Workshop Title: The Hallowed in the Hollow: Meaning in Self-Destructive Processes.
Damage is a part of life. Spiritual and religious luminaries of bygone eras are purported to have lived without damaging themselves or others. The rest of us, throughout history and into the present, knowingly and unknowingly inflict harm upon ourselves and others, to lesser and greater degrees, as we make our way through this pilgrimage called life. When we hurt ourselves or others, more often than not, we feel remorse. At a minimum, a ‘red flag’ goes up in our minds after seeing a person’s reaction that we probably just said or did something offensive and/or stupid. At other times, we are just blatantly destructive and feel quite justified about it in the heat of the moment. It is only after we calm down that the gut-churning “Oh my God, what did I just say (or do)?” effect kicks in. We then, hopefully, do the right thing by arranging a time to utter those most humbling of words: “I am sorry.” If you can identify with one or more aspects of what I just wrote, then you are among the majority. It seems that the majority of us do quite a bit of injury, of various sorts, because we apologize quite a bit. (According to a survey of 1,100 people conducted by Esure Car Insurance, the average person apologizes a shockingly 1.9 million times in his or her lifetime.)

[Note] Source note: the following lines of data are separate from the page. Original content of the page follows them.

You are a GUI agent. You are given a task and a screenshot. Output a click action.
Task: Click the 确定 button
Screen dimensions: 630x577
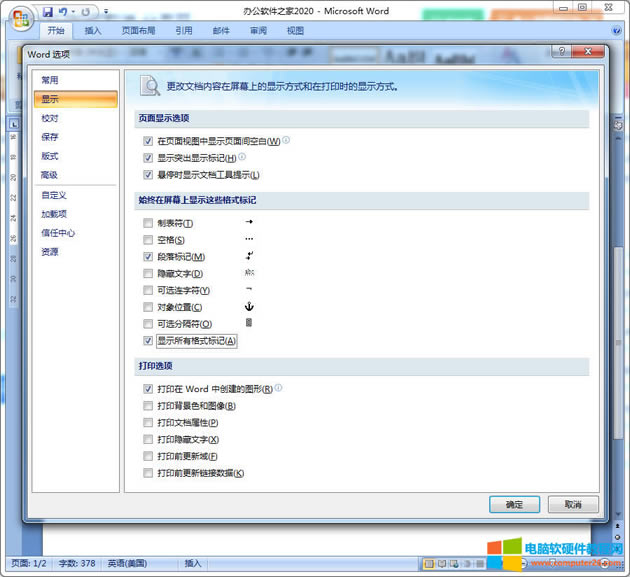point(515,504)
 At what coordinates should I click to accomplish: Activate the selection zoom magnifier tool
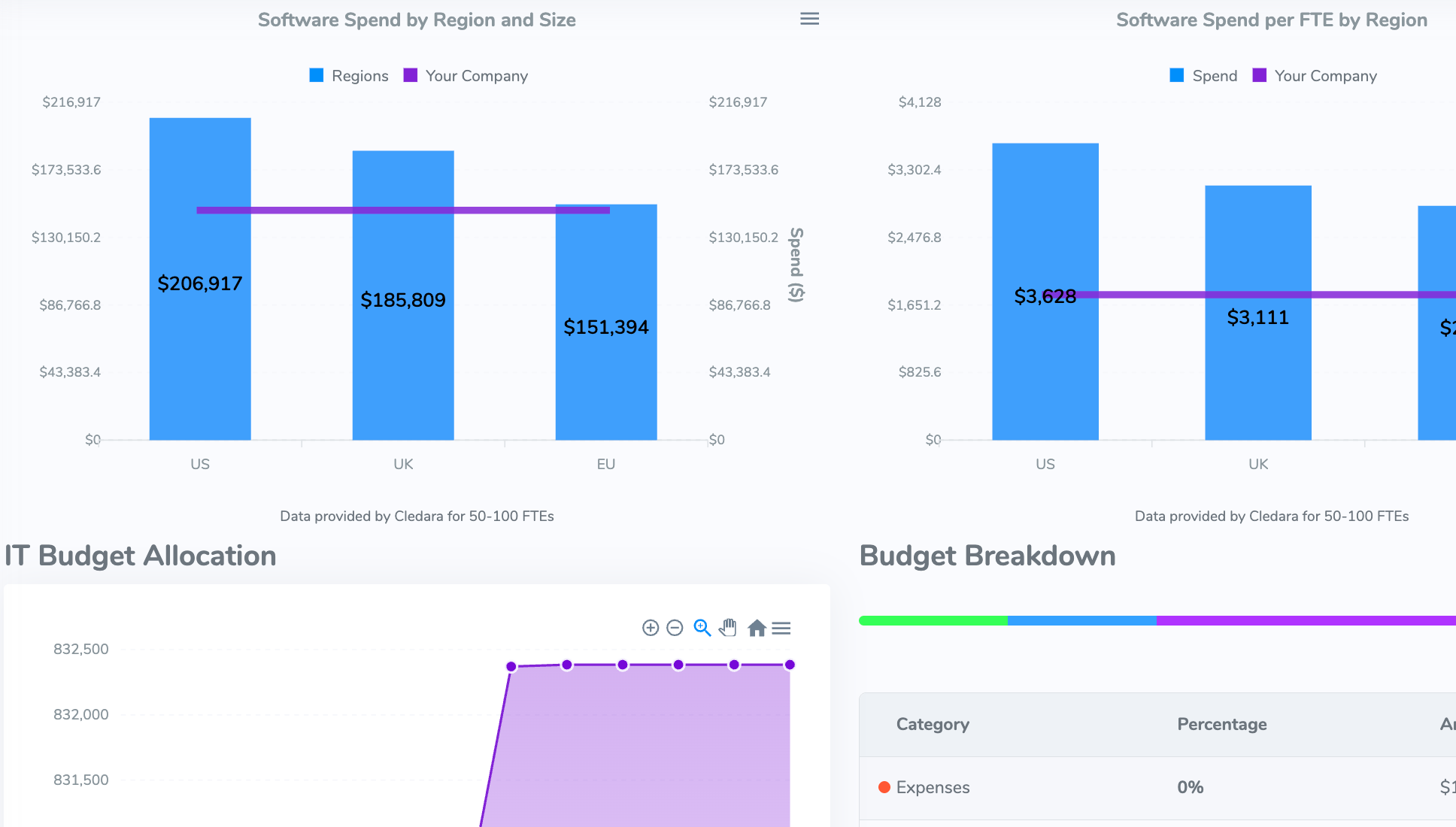pyautogui.click(x=702, y=627)
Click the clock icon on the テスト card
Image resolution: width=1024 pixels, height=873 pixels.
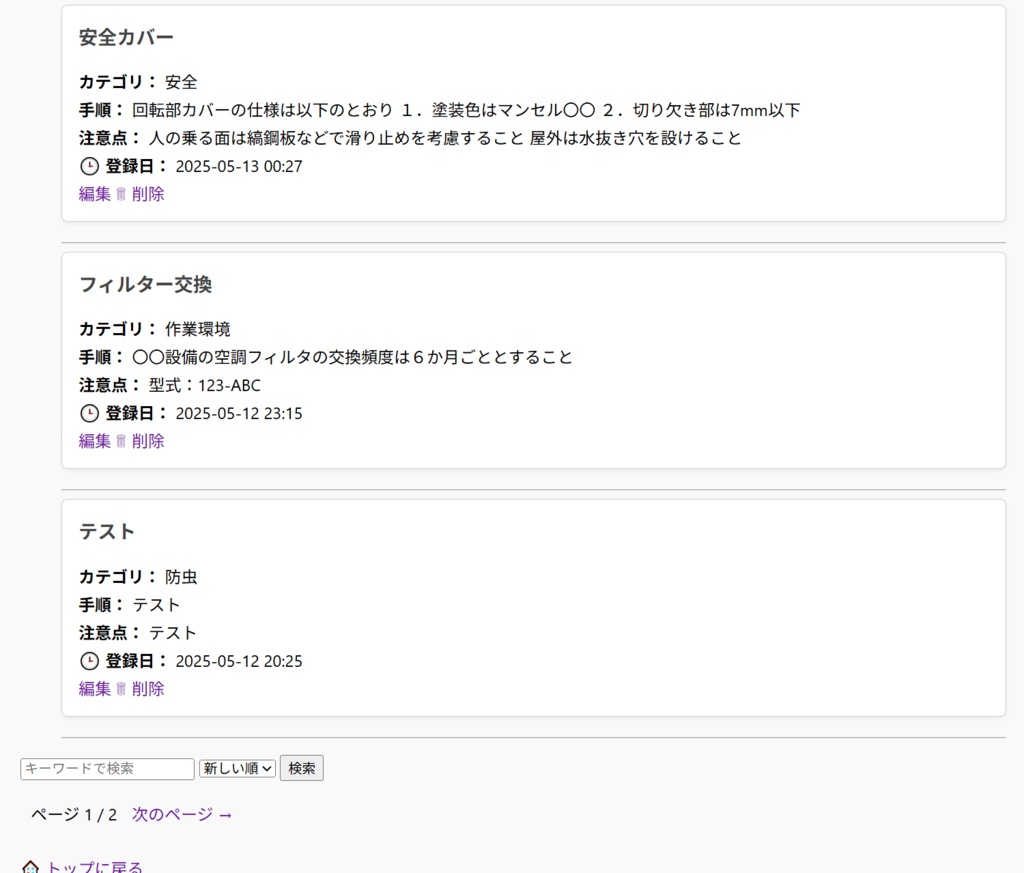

In Elements of Self-Destruction (Potter, 2013) I seek to answer the question of why humans, who are motivated towards survival and aliveness, engage (individually and collectively) in so many behaviors that are abjectly destructive. In this book, I take the next indicated step: explicating the phenomenon of reparation. Damage and reparation are central themes of human existence. The word ‘sorry’, in its etymology, means “distressed, full of sorrow.” Today, the word has become watered down, used on countless occasions from accidentally bumping into someone, to expressing regret over heinous crimes and everything in between. Like my previous work, I believe that clarity can be provided by getting to the roots of the phenomenon. To this end, I will reach back in the history of depth psychology beginning with Sigmund Freud and following the thread into the work of Melanie Klein. Melanie Klein, among other pivotal discoveries, noted our capacity for destructiveness towards ourselves and others. More importantly, she accented the centrality of reparation for mental health. Acceptance of the truth, ‘inner’ and ‘outer’, is essential to this process. I go on to explicate the phenomenon of reparation around the themes of truth (aletheia), faith (pistis) and transformation (metanoia), especially as they appear in the philosophical works of Martin Heidegger and the psychoanalyst Wilfred Bion. I look to these thinkers, as they dedicated, in their own ways, sustained and dedicated attention to such themes and also to their origins. I then continue following the phenomenon of reparation as transformation (metanoia), tracing the phenomenon sequentially in the works of Melanie Klein, Wilfred Bion, Martin Heidegger, C.G. Jung and R.D. Laing. These thinkers have a surprisingly high degree of reflection upon and import into common, everyday lived experience. My work concludes with a critique of psychiatry, cognitive-behavioral and manualized approaches to psychological distress. I then present modalities and programs, utilizing a metanoia perspective, that are rising to replace them.